At an infirmary, Nikki is cured thanks to Phoenix separating the virus from her system and using her blood as an antidote. Much to Nikki's dismay, Jacobson sends a strike team to Omega 19's base in the Caspian Sea. Nikki knocks out Cody and she goes to the Caspian Sea to kill Peter and the Russian for good. Fighting her way through the base, she finds Peter and the Russian, whereas the Russian commanders a prototype android to finish Nikki. She outwits and destroys the android. On the helipad, the Russian programs a much larger version of the android to combat Nikki, but she outsmarts the Russian and destroys the android. The Russian begs for mercy, but Nikki kills him with a headshot. She tells Peter she is leaving Phoenix, but Peter reveals her daughter is still alive. Startled by this, Nikki shoots him in the leg, and as she prepares to kill Peter for betraying Phoenix, Jacobson arrives, and a Phoenix strike team surrounds Nikki, ending the game on a cliffhanger.

==Reception==
Reception for the game has been mixed, with the Xbox version receiving the best reviews, the PS2 version mediocre, and the GameCube version receiving the worst.

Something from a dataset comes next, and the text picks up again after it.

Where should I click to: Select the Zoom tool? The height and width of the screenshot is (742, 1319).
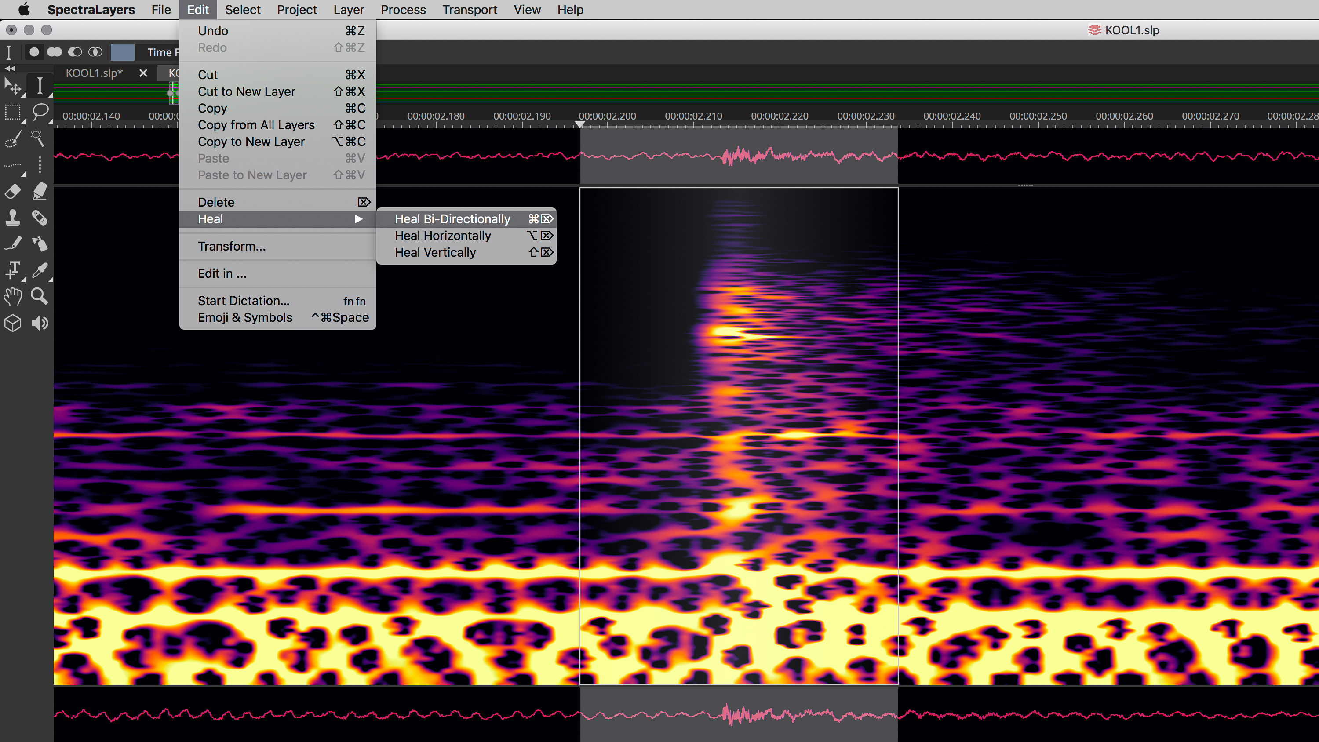coord(39,295)
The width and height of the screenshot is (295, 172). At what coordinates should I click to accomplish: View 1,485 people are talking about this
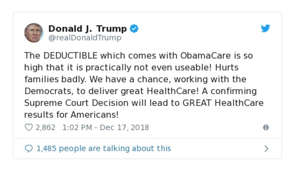tap(104, 148)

On Metacritic, the game holds scores of 65/100 for the GameCube version based on 21 reviews, 61/100 for the PlayStation 2 version based on 26 reviews, and 63/100 for the Xbox version based on 24 reviews. On GameRankings, the game holds scores of 65.13% for the GameCube version based on 25 reviews, 63.16% for the PlayStation 2 version based on 33 reviews, and 62.20% for the Xbox version based on 37 reviews.

In 2009, GamesRadar included it among the games "with untapped franchise potential", commenting: "Though reviews were fairly mixed, Rogue Ops was surprisingly good, and even managed to add a little something to the Splinter Cell and Metal Gear dominated stealth genre."